Os dias eram todos encantados e, mesmo assim, não percebíamos o quanto éramos felizes. Quando se é muito feliz, às vezes, não se percebe. Havia fartura nas casas, sobremaneira de afetos. Não me esquecerei jamais dos saraus na marcenaria do meu pai.
A fina flor da música divinopolitana e os intelectuais se reuniam no fundo da minha casa. Lembro-me, perfeitamente, da figura de Petrônio Bax, o pintor, passando pela escada onde, agachado num banquinho, eu, criança, já escrevia minhas crônicas no meu diário e tinha até secretária: a Luzia Fonseca que, para isso, trancava-se no quarto comigo e era um desespero para Dona Geralda.
Voltando aos tempos de ternura, quantas saudades de minha mãe fazendo doce-de-figo, caçarola italiana, tachos de doce-de-leite e, depois, a disputa para ver que iria rapar o tacho. Estou com a boca cheia d´água agora. E o doce-de-arroz doce? Só pedindo aqui para Marilda Teixeira, minha amiga de infância, faz um pouquinho pra mim, faz? Por causa dos pudins, minha irmã Leo ganhou o apelido de Pudim Véio.

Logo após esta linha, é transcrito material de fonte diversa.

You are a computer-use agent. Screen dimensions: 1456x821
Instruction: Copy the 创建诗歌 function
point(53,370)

À tarde, os nossos pais se reuniam na calçada para um bate-papo. Lembro-me, perfeitamente, da Tia Nininha conversando com Mamãe, Papai com Salin e Totonho Machado, Dona Ritoca com Dona Jovem trocando receitas e Sô Armando olhando nós, os meninos, a brincar. Ele chamava todas as moças de “moças bonitas”. Não se importava se eram feias, para ele todas eram bonitas e, quando ficou viúvo, brincava que iria se casar com todas. Era jovial, feliz. Foi um grande ferroviário e uns dos construtores da locomotiva Maria Fumaça que, hoje, está em exposição no bairro Esplanada, em Divinópolis.

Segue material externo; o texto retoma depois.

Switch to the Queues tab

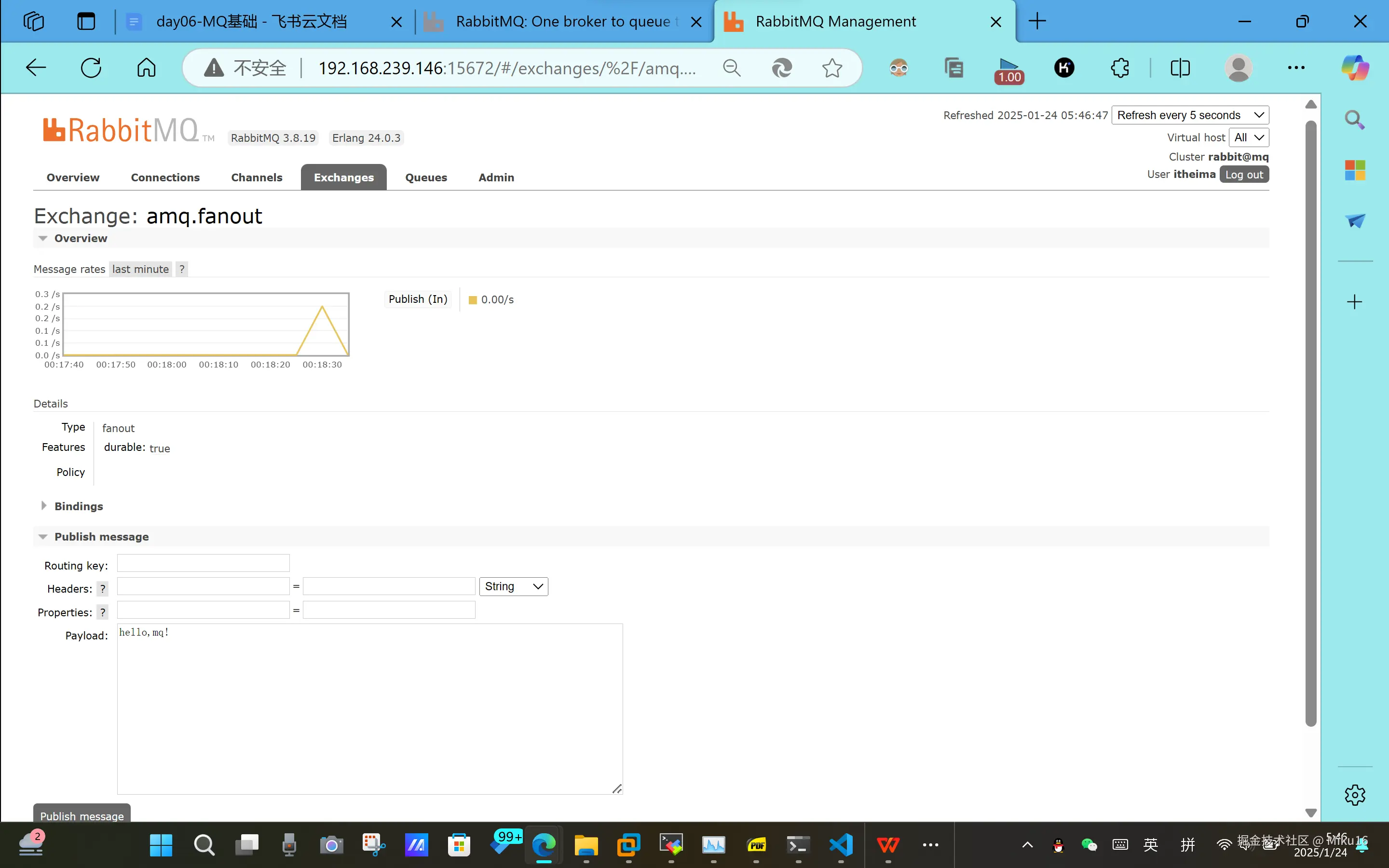pyautogui.click(x=426, y=177)
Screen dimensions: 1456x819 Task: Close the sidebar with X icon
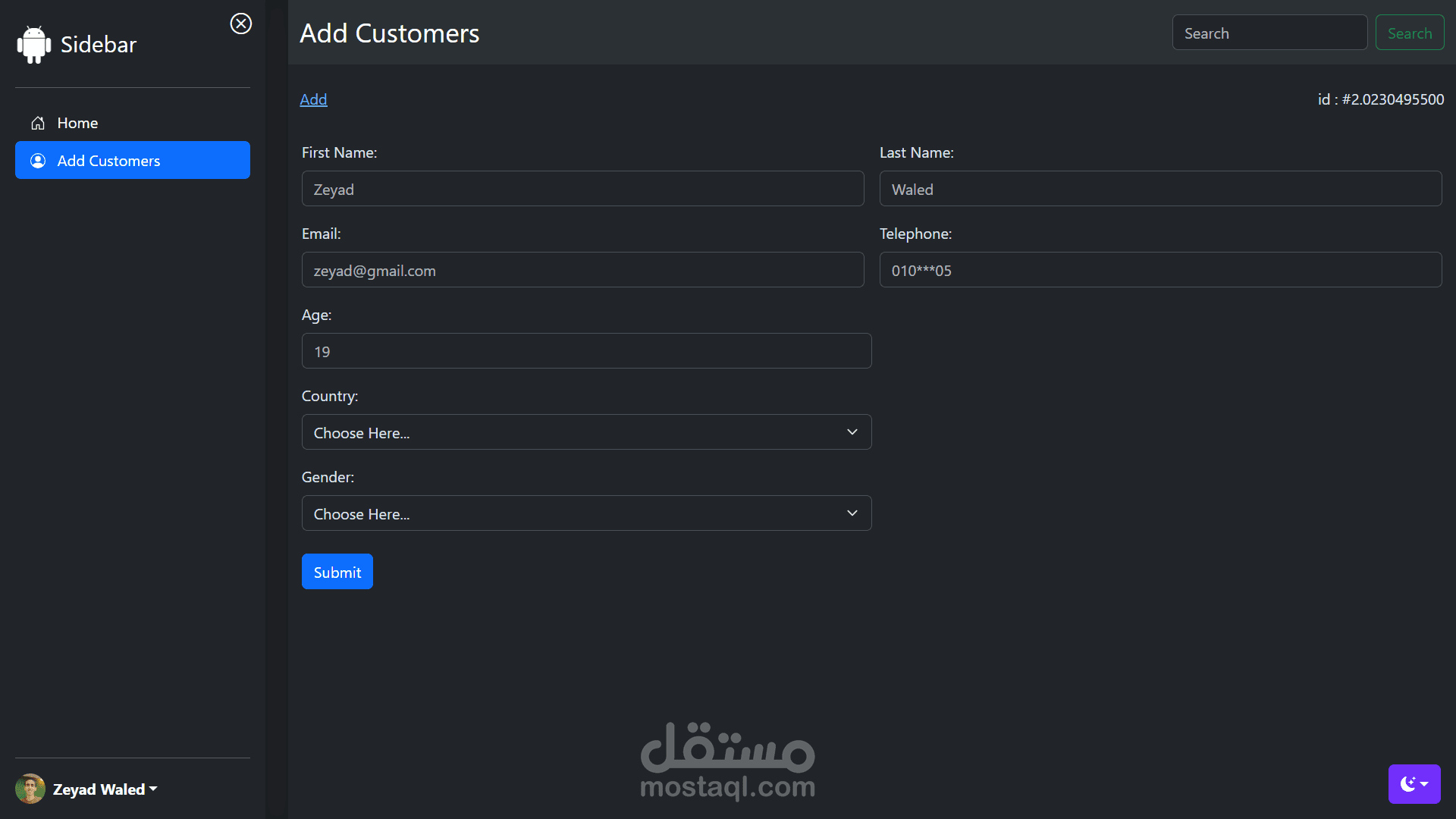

Tempos felizes, ah, minha gente, como eram!... Não havia maldade na cabeça de toda a gente. Onde foi parar a inocência daquela época? Onde foi parar a ternura daqueles tempos? Só sei que meus amigos de infância continuam fiéis e, quando nos vimos, vira festa. Sô Armando tinha razão: é bom ver uma moça bonita e um moço bonito também, né não?